The statement makes clear that Monitor will have a bigger role in future in scrutinising and challenging the strategies of foundation trusts at an earlier stage. There is also an expectation that the competition authorities will give 'significant weight' to Monitor's advice. These commitments can be interpreted as signalling a return to the position set out by ministers during the passage of the 2012 Act in which they argued that Monitor, as the sector regulator, should have a major role in regulating the health care market, with the Office of Fair Trading and the Competition Commission having concurrent powers. This offers the promise of mergers being reviewed more appropriately in future, provided that Monitor is able to call on relevant expertise in framing its recommendations.
It is also clear that foundation trusts will receive more advice in future as they prepare merger proposals, learning lessons from the Bournemouth and Poole case, which illustrated the challenges in providing hard evidence of the benefits for patients of the merger. This must include evidence on the 'counterfactuals', that is, the consequences in relation to both the financial sustainability of providers and the quality of care for patients if mergers do not proceed. The time and expense involved in the Bournemouth and Poole case will not have been wasted if foundation trusts are able to make more convincing cases that address adequately the concerns of the regulators, allowing merger proposals to be considered without undue delay. The accumulation of case law should assist in this process.
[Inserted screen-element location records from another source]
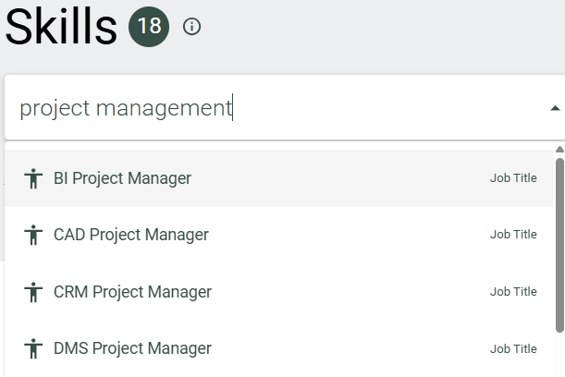565x377 pixels.
Task: Collapse the skills dropdown with the arrow
Action: pos(555,108)

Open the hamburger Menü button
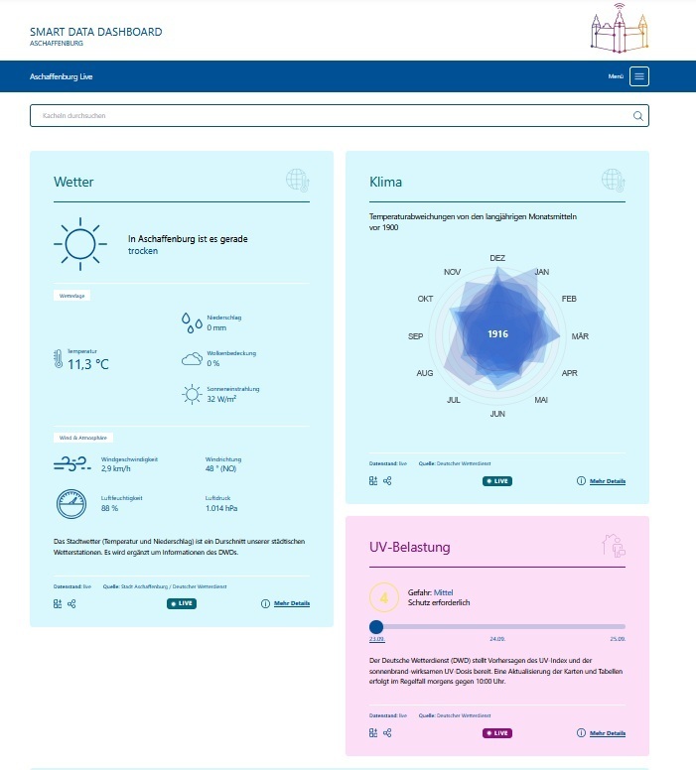[x=639, y=76]
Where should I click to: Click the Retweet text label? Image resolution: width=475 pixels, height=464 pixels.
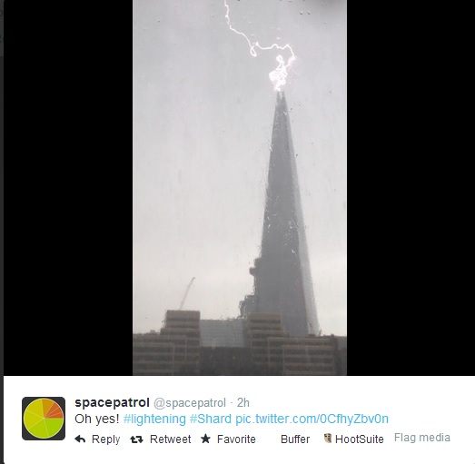[170, 439]
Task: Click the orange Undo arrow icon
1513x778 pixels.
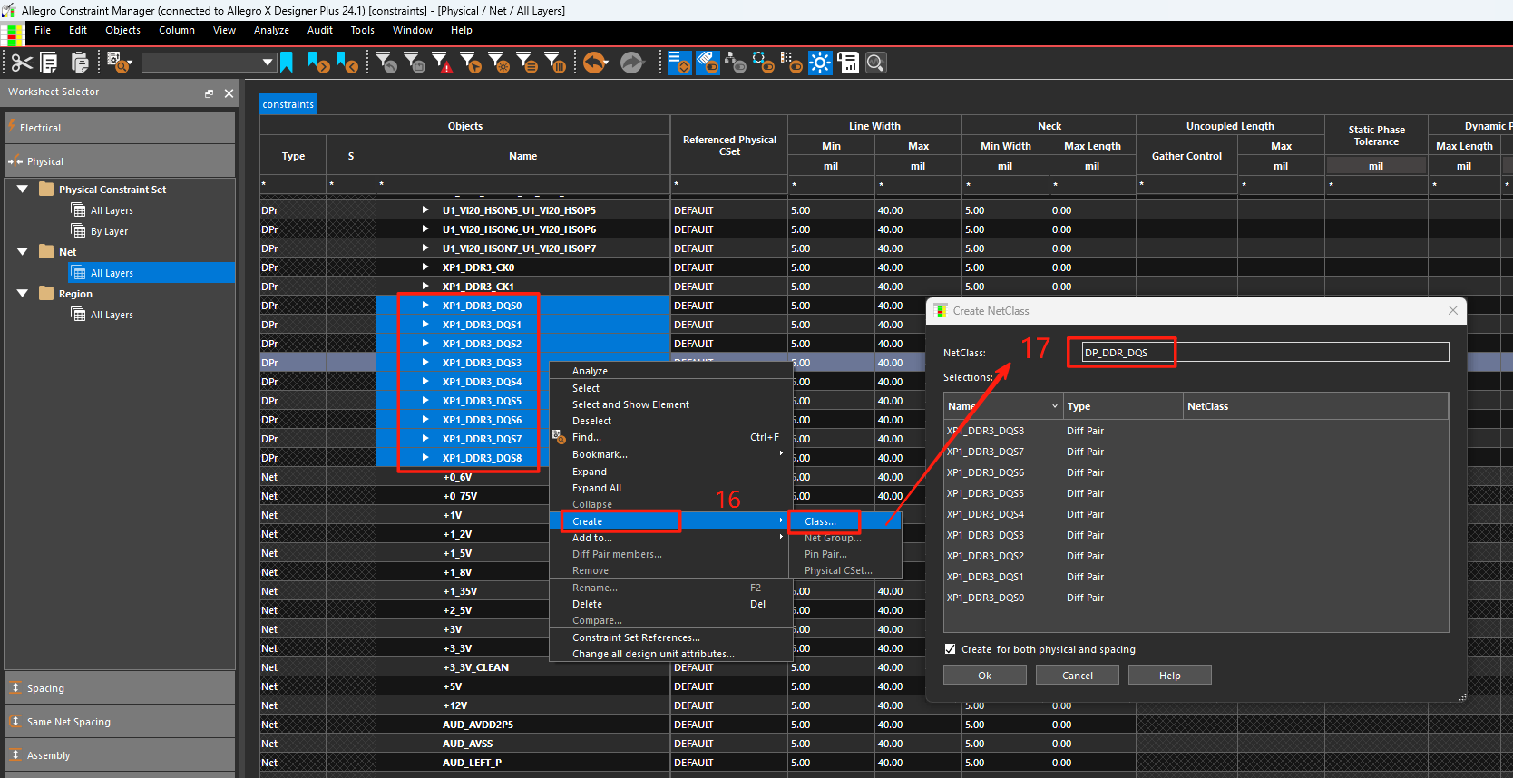Action: pos(595,63)
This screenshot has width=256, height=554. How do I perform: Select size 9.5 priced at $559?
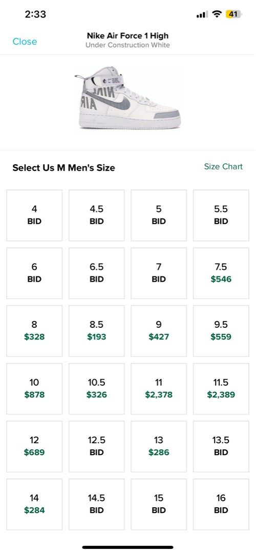(221, 331)
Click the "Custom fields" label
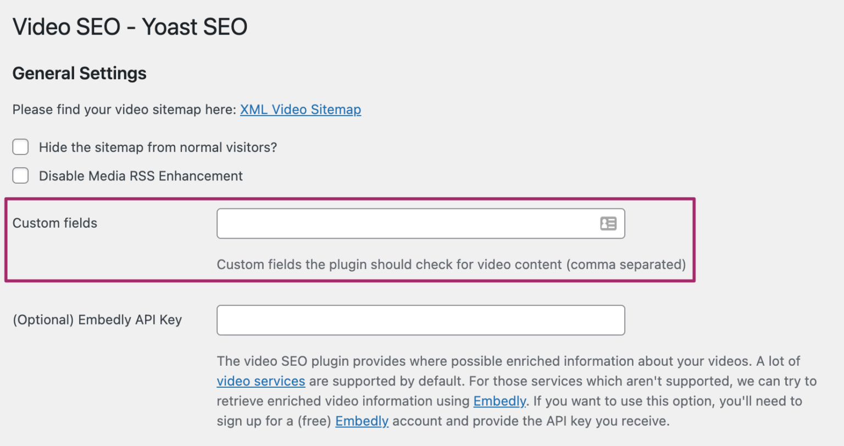The image size is (844, 446). [x=54, y=223]
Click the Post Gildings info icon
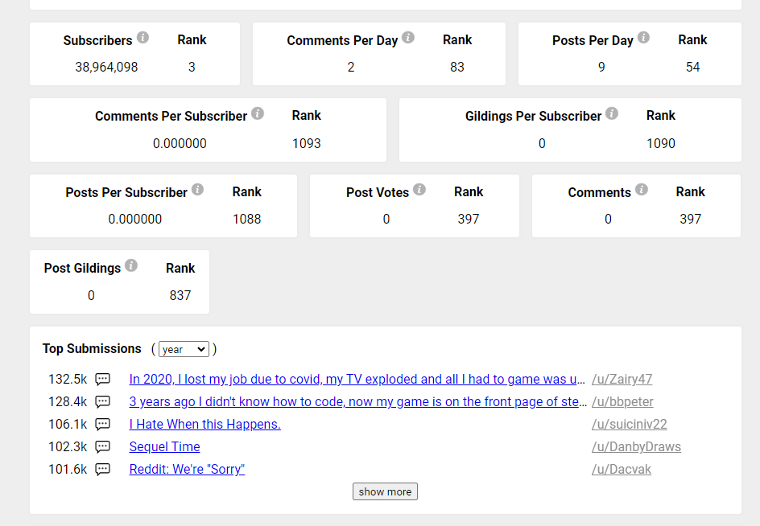Image resolution: width=760 pixels, height=526 pixels. pos(131,265)
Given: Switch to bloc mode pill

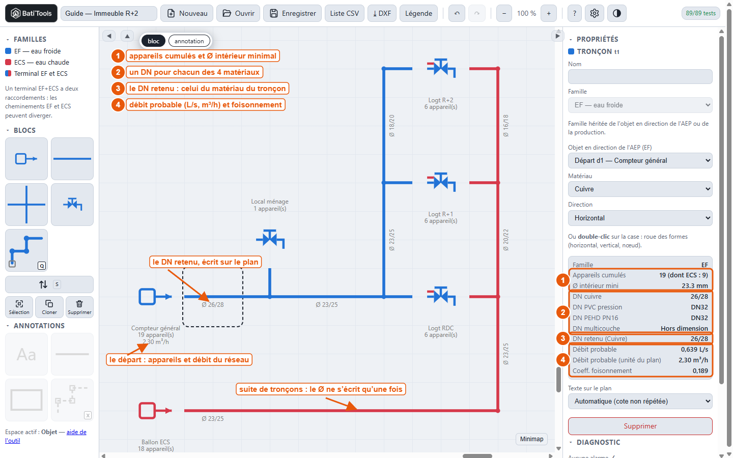Looking at the screenshot, I should tap(153, 41).
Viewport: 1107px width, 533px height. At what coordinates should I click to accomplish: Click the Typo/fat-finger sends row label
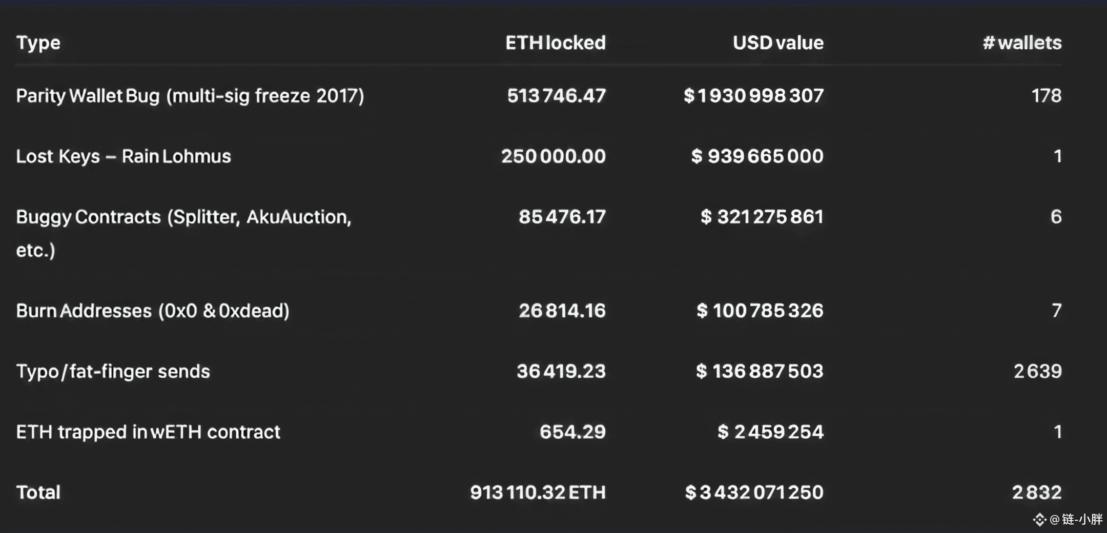tap(113, 371)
Whether these steps and the other ideas contained in the joint statement by the competition authorities and Monitor will be sufficient to allay concerns about scrutiny of mergers remains uncertain. What is clear is that the NHS can ill afford to incur expense and delay on the scale that occurred in Bournemouth and Poole at a time when financial and service pressures are increasing by the day. Making sure that proposed mergers really are considered on a case-by-case basis and are dealt with proportionately will be critical. A heavy burden now rests on Monitor to take on the enhanced role it has been given both to protect patients from mergers that offer little prospect of benefit and to expedite those that do. The sector regulator will need to strengthen its own capabilities if it is to rise to this challenge and ensure that the interests of patients and concerns about quality and safety are at the forefront of its considerations.